Las penurias de Voltaire no cesaron pese haber entregado todo el fardo de poesía de Federico II El Grande de Prusia, sino que aumentaron y el controvertido autor que había vivido en las cortes de tres reyes, continuaba siendo víctima de las persecuciones del soberano de Potsdam, enojado porque había sido abandonado por uno de los intelectuales más influyentes de su tiempo.

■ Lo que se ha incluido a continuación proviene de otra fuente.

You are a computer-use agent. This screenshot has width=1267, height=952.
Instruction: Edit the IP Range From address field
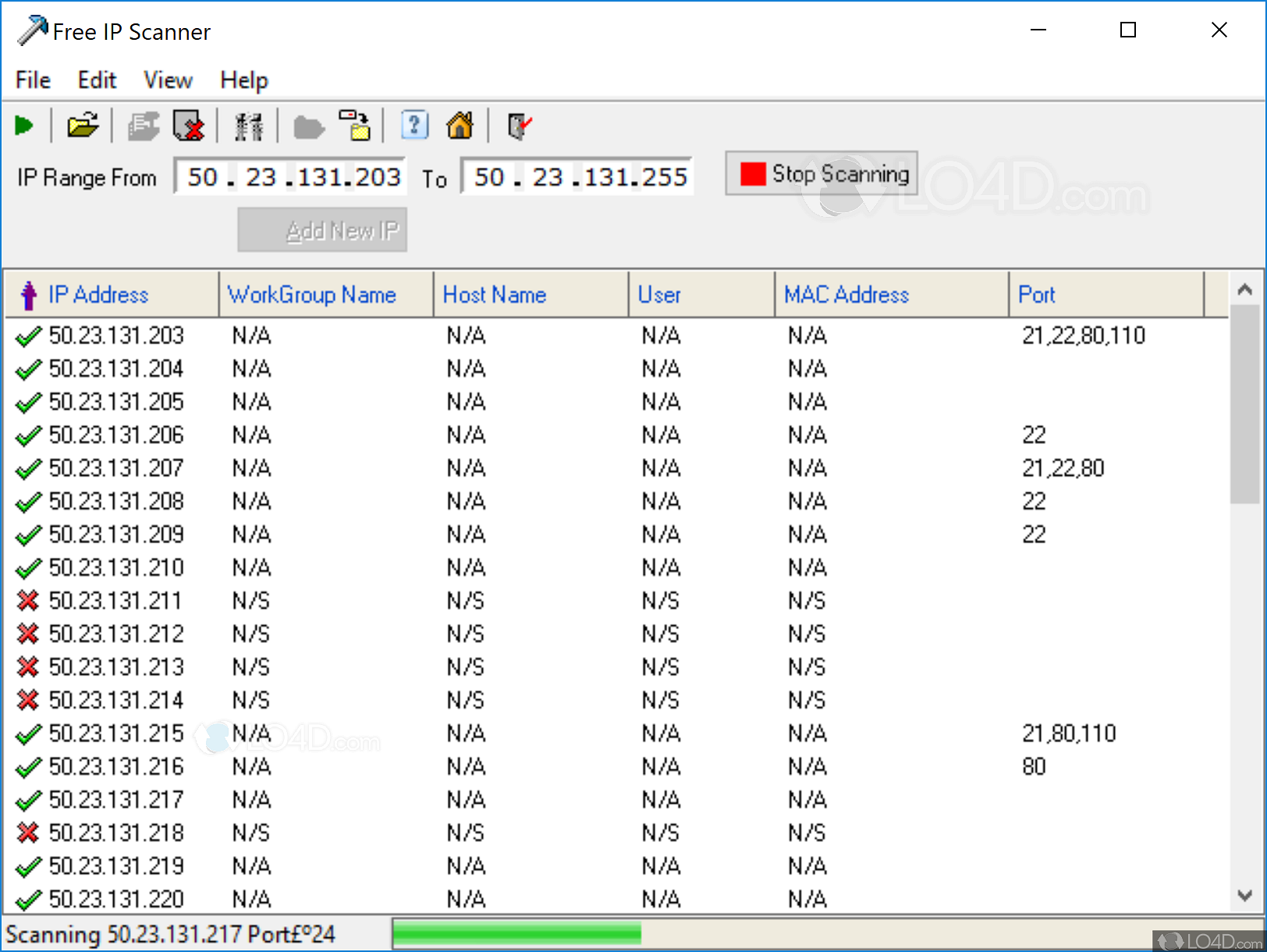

Junto a su sobrina que vivía en Frankfurt que le había brindado alojamiento tras ser perseguido por Federico II, el escritor fue confinado a una reclusión en un maloliente hotelucho de la localidad. Cuenta Voltaire que no contento con esas arbitrariedades a que le sometió el caprichoso soberano, surgió de las sombras un librero, que él califico de bribón de oficio que le cobró una deuda dejada por el rey, luego de una edición de sus libros. El escritor tuvo que pagar una deuda que no le correspondía. A todas estas, el escritor seguía arrastrando deudas, otro bribón, ahora un comerciante, aprovechando que Voltaire estuvo detenido, se apropió de sus pertenecías y el hombre de letras vio comprometido sus bienes por las apetencias de un bellaco. Por fortuna, su querida sobrina, Denis, que guardaba gran simpatía por el escritor no lo dejó a merced que aparecían uno tras otro.
Denis, por fin, logró trasladar a su tío a Lyion, fuera del alcance del rey prusiano, su antiguo protector que se había transformado en su peor perseguidor. En la ciudad francesa, relata Voltaire que «fue recibido con exclamaciones, a excepción del cardenal de Tención, que a su juicio, «Era un próspero» prelado, por lo que su permanencia allí fue breve. Casi inmediatamente fijó su domicilio en las afueras de Ginebra, donde compro una pequeña finca «que le costó el doble di la hubiera comprado en los alrededores de París». Situada a un lado del lago ginebrino, era lindo y cómodo el aposento, elogió.
«El Rodano, sale del lago a borbotones y forma un canal al pie de mi jardín. El río Arve, que baja de Saboya, se precipita en el Rodano, eran unas cien casas de campo; cien jardines adornan las márgenes del lago, a lo lejos se yerguen los Alpes, montañas cubiertas de nieve», era la bella descripción que hacía de su refugio el escritor.
Voltaire se había preocupado por poseer otra casa en Lausanne, pero la de Ginebra la consideraba más hermosa y confortable. «Encuentro en estas dos viviendas lo que reyes no dan, o más bien lo que quitan; reposo y libertad». Abría su corazón y proclamaba, al referirse a sus dos aposentos en Ginebra y Lausanne, «Esto hará reventar de dolor a más de uno de mis compañeros de letras, sin embargo, yo no nací rico; muy lejos de eso. Me preguntan por qué artes he llegado a vivir como un asentista, y es bueno decirlo, para que cunda el ejemplo. A fuerza de ver a literatos pobres y despreciados, pensé hace mucho tiempo que no era cosa de aumentar su número. En Francia hay que ser yunque o martillo, yo nací yunque.
Tras advertir Voltaire cuán volátiles son los patrimonios reducidos, y cómo con el tiempo se diluyen por las fluctuaciones de los precios, e intervenciones del estado, destaca en sus memorias, «Nada más sabroso, cómo labrarse uno mismo su fortuna; el primer paso cuesta más trabajo; los otros son más fáciles. Hay que ser económico en la juventud; así en la vejez se encuentra uno sorprendido con un capital. En esa edad es cuando hace falta la fortuna; yo la disfruto ahora, y, después de haber vivido en las casas de los reyes, me he hecho rey en la mía, a pesar de inmensas pérdidas». En 1755, mientras Voltaire vivía entre Ginebra y Lausanne, en completo sosiego y tranquilidad, los reyes en las cortes que frecuentó, no la pasaban nada bien, habían estallado las disputas territoriales e iniciaban las confrontaciones.